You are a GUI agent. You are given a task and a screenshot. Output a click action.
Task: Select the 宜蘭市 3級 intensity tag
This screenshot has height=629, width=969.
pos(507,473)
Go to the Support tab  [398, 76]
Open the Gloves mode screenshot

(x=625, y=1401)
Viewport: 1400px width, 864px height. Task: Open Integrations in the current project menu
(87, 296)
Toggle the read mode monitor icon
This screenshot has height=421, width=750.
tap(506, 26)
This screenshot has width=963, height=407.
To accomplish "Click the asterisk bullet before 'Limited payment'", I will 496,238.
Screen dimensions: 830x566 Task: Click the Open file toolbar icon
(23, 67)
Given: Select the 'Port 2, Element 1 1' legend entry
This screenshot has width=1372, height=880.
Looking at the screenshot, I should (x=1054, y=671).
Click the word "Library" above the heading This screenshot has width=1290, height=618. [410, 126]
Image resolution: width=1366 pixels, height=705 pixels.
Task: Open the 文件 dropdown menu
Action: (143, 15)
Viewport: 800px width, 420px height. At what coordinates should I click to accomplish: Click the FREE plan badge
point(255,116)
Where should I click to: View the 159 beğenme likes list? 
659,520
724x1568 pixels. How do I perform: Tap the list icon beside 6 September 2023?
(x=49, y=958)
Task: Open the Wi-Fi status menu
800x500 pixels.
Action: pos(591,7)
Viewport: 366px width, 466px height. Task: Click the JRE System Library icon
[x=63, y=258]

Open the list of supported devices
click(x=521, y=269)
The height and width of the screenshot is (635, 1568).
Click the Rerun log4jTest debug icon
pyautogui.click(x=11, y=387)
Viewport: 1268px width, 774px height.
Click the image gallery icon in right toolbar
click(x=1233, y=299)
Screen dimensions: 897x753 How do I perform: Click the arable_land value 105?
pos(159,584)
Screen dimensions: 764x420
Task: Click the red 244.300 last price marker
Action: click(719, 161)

--------------------------------------------------

* **Exercise**:
From the data, collect all lines where the string "Select" appears.

* **Response for this exercise**:
Task: Select the 宜蘭市 3級 intensity tag
Given: Select the 'Port 2, Element 1 1' legend entry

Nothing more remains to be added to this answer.